No doubt imbued with the sense that everyone in the Western World would be watching the results of this case -- and nearly everyone was -- the Court rendered an opinion that is crispy written; clings closely to the questions and the record that were presented below; and provides genuinely helpful answers to the matters that were in doubt. The fact that the Court drew together as a unified Per Curiam bloc when rendering the decision, only adds to the force and utility of its written work.

Similarly helpful, the Court made clear that not every difference in election practice among Minnesota’s 4,130 precincts amounts to a denial of equal protection of the law. As the Court explained:
The unlawful administration by state officers of a state statute fair on its face, resulting in its unequal application to those who are entitled to be treated alike, is not a denial of equal protection unless there is shown to be present in it an element of intentional or purposeful discrimination.
Before Tuesday, that point was not altogether clear. To my mind, the Court’s qualifier narrows the number of likely nightmare scenarios following Bush v. Gore (and its oft-cited conclusion that the Equal Protection Clause guarantees individuals that their ballots will not be devalued by "later arbitrary and disparate treatment") to a fairly manageable number of Election Day anxiety attacks. So, election officials, you are free to put down your paper bags and begin breathing normally....

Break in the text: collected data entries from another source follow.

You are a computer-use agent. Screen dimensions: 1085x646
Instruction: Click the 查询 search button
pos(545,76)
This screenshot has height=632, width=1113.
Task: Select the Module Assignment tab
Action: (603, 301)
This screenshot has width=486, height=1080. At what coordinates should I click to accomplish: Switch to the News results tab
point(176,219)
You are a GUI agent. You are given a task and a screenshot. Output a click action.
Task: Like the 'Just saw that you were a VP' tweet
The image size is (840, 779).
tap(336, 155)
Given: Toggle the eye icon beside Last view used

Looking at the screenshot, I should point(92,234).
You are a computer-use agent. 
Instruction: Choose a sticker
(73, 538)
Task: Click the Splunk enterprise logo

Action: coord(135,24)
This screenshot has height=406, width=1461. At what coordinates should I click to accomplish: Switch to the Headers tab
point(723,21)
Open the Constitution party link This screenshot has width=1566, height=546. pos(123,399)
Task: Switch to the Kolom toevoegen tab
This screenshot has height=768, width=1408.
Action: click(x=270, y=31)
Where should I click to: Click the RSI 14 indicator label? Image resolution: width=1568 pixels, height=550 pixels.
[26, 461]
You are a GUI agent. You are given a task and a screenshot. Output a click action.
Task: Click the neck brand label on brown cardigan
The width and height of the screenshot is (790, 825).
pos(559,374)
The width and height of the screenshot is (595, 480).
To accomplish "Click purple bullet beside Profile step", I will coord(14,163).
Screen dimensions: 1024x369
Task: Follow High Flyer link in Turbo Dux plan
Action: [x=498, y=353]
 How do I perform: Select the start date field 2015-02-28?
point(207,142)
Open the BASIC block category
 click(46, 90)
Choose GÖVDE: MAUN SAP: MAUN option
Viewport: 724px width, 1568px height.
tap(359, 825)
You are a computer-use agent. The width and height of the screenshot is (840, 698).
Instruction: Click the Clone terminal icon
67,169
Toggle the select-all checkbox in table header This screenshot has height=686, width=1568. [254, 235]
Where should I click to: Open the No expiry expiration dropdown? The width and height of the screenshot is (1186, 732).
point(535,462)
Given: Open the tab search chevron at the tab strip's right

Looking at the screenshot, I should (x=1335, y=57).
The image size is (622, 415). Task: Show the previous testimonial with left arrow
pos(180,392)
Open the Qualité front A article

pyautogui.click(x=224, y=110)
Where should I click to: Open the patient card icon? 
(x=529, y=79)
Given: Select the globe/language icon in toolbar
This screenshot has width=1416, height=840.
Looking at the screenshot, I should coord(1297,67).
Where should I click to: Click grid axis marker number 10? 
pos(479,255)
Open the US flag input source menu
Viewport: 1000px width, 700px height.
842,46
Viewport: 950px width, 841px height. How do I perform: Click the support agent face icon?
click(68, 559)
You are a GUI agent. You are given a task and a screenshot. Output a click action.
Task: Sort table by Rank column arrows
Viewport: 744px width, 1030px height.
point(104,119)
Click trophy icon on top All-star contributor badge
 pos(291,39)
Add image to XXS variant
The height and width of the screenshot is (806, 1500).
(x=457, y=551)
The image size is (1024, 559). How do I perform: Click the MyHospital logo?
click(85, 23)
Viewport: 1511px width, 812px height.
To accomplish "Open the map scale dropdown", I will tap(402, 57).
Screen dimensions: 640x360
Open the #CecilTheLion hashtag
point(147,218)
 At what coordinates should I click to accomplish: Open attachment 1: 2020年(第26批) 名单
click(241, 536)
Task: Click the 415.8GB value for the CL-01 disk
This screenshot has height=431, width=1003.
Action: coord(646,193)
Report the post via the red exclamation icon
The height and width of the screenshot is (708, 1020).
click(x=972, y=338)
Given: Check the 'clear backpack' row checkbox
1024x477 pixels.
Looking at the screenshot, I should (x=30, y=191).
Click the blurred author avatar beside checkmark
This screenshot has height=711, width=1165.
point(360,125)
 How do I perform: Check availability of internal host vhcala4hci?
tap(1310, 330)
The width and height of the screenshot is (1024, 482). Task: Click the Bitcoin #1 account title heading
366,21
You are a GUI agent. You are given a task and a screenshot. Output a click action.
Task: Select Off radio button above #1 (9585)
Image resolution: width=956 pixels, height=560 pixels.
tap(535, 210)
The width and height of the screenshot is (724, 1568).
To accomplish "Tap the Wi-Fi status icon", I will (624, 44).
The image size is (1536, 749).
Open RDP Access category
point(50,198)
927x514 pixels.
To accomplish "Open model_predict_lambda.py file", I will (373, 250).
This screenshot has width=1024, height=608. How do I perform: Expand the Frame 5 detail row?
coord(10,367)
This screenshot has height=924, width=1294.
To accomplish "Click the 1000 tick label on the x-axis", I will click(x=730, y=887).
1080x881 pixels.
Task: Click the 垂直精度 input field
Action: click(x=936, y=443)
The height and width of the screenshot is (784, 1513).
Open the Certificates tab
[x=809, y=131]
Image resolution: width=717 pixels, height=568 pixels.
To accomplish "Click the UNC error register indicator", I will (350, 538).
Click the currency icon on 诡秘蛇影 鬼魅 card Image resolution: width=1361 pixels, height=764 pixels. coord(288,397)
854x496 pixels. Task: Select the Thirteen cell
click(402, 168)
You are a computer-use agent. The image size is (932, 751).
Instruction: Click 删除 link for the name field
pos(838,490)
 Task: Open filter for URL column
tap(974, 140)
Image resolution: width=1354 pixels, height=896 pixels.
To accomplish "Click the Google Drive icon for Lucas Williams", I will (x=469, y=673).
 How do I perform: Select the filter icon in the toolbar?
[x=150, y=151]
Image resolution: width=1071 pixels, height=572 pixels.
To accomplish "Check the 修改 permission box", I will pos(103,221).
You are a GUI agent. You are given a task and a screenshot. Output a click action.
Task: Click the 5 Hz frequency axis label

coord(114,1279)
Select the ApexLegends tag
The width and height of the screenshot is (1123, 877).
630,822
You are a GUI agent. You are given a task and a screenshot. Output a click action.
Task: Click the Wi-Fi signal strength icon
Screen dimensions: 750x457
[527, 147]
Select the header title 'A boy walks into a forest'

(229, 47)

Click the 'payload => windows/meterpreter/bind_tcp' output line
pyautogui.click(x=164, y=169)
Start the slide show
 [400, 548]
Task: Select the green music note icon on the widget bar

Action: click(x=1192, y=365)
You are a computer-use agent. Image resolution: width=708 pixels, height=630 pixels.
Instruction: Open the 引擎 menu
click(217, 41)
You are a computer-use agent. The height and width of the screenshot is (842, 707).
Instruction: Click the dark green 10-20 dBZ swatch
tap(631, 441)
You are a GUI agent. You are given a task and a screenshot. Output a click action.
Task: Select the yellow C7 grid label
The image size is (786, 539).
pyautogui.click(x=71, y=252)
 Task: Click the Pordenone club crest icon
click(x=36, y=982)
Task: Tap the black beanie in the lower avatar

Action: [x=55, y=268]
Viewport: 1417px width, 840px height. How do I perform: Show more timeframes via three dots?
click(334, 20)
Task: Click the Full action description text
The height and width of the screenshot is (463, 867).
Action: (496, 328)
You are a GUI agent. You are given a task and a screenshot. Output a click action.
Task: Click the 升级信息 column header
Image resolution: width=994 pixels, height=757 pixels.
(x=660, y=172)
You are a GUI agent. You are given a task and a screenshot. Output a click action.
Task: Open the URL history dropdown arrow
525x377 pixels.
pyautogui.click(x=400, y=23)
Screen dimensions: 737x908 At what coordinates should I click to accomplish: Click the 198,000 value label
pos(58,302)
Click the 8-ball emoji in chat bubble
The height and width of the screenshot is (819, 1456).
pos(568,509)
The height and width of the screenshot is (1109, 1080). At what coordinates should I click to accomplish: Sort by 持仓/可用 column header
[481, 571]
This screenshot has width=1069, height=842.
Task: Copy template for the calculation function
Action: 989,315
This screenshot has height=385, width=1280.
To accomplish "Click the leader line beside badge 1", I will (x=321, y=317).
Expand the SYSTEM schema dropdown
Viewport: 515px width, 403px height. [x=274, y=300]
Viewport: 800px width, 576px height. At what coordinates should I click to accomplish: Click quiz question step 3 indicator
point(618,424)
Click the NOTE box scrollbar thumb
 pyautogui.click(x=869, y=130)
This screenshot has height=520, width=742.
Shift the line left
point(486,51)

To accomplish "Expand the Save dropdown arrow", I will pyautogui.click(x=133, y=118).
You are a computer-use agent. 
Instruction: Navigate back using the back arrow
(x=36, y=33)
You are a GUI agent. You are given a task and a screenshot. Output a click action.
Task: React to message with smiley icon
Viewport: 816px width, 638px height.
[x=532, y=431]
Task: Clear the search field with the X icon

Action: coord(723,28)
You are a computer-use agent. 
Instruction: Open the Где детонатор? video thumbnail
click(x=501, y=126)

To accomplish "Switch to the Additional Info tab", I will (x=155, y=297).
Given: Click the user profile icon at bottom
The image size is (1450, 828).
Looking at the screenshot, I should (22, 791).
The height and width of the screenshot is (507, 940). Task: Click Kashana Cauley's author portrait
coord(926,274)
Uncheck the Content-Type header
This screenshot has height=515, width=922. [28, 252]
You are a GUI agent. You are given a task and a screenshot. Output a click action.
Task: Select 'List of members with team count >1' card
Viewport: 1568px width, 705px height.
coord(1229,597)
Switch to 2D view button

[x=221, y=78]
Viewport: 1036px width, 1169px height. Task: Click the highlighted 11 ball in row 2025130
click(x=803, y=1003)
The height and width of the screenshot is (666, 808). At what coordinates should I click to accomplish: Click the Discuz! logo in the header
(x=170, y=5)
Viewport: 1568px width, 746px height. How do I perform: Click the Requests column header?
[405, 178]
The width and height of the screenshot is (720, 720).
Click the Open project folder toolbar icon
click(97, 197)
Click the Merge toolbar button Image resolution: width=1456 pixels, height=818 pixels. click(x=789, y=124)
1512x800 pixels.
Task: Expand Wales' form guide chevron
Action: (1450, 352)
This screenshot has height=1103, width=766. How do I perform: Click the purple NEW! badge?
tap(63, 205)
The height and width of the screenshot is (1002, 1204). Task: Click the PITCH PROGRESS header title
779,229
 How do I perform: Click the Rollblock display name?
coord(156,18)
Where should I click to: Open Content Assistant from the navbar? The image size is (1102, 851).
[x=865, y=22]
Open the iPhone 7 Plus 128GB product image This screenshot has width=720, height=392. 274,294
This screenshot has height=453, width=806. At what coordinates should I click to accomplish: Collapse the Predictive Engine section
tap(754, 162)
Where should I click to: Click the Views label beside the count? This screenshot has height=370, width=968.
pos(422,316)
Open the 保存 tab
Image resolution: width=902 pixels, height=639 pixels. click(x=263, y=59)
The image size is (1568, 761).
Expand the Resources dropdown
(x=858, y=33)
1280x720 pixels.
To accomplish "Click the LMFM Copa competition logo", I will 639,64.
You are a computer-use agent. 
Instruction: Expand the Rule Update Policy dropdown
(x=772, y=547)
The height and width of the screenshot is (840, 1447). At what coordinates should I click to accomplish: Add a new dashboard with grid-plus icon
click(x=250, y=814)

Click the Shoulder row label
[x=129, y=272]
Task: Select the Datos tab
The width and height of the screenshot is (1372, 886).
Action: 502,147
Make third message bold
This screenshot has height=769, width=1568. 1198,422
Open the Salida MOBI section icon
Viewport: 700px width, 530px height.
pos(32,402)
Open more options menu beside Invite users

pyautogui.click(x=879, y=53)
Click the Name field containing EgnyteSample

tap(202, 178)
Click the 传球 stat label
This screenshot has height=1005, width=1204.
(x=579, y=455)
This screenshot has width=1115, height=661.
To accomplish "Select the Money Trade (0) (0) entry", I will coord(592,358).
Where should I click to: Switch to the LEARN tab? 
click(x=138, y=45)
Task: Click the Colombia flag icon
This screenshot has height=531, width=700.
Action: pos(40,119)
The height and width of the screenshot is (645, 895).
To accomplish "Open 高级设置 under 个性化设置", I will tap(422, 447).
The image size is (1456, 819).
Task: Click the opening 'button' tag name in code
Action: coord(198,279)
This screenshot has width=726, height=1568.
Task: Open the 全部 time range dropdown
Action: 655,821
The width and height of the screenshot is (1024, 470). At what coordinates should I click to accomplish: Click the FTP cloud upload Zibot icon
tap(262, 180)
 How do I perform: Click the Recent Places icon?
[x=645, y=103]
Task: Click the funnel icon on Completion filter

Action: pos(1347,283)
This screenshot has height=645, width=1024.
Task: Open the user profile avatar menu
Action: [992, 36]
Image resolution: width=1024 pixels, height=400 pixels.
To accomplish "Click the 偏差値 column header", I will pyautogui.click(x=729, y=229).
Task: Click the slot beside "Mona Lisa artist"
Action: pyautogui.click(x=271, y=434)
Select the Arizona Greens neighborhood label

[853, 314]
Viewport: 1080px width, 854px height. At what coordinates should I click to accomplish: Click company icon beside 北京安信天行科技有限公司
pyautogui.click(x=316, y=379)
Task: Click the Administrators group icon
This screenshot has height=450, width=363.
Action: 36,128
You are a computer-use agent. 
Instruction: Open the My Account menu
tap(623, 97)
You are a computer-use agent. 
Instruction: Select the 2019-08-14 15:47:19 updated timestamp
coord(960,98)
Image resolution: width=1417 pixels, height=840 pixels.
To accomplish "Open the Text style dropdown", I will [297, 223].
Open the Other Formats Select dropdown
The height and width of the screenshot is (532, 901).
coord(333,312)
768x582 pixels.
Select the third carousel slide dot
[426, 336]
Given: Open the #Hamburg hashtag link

Lastly, the Court’s acquiescence to the lower court’s ruling that a post-election inspection of ballots does not extend to non-ballot materials, and its still stronger assertion that the ballots themselves may only be examined by litigants after a showing of necessity has been made, is sure to avoid some of the more mischievous kind of rummaging through election materials that candidates have enjoyed to date. Two snaps for that.

And so while the wrangling over who should sit at Desk Number 94 in the Senate Chamber will no doubt continue apace, and perhaps continue on longer than the election contest itself, I think only of the further horizon. And that looks pretty good.

The Court's complete analysis is accesssible here.